What is the intuition of using tanh in LSTM?

48,064

Solution 1

Sigmoid specifically, is used as the gating function for the three gates (in, out, and forget) in LSTM, since it outputs a value between 0 and 1, and it can either let no flow or complete flow of information throughout the gates.

On the other hand, to overcome the vanishing gradient problem, we need a function whose second derivative can sustain for a long range before going to zero. Tanh is a good function with the above property.

A good neuron unit should be bounded, easily differentiable, monotonic (good for convex optimization) and easy to handle. If you consider these qualities, then I believe you can use ReLU in place of the tanh function since they are very good alternatives of each other.

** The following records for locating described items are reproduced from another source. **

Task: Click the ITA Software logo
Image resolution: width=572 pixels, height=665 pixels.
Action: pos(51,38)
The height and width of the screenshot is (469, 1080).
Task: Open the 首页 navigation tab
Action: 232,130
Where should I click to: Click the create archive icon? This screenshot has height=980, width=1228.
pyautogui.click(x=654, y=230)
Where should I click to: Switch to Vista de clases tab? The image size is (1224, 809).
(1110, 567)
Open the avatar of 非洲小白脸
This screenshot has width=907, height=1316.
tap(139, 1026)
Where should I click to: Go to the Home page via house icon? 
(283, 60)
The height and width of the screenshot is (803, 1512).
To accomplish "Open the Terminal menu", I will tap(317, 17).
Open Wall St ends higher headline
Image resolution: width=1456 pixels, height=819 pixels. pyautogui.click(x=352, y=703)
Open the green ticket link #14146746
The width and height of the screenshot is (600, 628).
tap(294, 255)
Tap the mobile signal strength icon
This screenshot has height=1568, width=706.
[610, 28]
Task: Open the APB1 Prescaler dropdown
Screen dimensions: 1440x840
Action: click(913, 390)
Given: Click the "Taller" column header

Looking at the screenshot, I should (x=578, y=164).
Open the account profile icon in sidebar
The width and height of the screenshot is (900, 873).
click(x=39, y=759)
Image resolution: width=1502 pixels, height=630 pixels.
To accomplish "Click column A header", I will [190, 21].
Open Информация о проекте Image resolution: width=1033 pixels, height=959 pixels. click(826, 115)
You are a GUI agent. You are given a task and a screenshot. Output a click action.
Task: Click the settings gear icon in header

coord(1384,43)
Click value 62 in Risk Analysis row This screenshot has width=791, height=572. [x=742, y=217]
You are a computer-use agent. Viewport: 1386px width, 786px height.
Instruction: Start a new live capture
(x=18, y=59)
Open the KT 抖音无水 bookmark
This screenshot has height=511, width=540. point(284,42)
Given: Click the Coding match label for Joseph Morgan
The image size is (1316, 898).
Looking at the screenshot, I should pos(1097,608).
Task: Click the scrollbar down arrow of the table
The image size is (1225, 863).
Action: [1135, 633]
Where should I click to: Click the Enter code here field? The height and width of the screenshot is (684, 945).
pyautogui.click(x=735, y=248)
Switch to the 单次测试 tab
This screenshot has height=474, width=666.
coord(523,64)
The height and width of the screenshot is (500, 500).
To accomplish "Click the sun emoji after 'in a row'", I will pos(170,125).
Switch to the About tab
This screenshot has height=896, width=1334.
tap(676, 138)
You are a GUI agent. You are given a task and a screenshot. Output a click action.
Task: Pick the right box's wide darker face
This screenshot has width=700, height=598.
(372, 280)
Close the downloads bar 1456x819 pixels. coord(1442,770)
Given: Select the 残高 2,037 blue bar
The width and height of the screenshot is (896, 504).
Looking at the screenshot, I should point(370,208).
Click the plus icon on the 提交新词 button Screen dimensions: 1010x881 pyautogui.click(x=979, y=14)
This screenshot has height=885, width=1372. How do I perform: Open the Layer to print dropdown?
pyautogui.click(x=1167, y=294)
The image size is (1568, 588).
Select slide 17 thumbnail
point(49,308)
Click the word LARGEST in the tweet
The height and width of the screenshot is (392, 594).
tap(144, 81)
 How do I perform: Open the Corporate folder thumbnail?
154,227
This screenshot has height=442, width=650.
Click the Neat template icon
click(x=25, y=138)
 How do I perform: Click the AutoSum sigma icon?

But before making a choice for activation functions, you must know what the advantages and disadvantages of your choice over others are. I am shortly describing some of the activation functions and their advantages.

Sigmoid

Mathematical expression: sigmoid(z) = 1 / (1 + exp(-z))

First-order derivative: sigmoid'(z) = -exp(-z) / 1 + exp(-z)^2

Advantages:

(1) The sigmoid function has all the fundamental properties of a good activation function.

Tanh

Mathematical expression: tanh(z) = [exp(z) - exp(-z)] / [exp(z) + exp(-z)]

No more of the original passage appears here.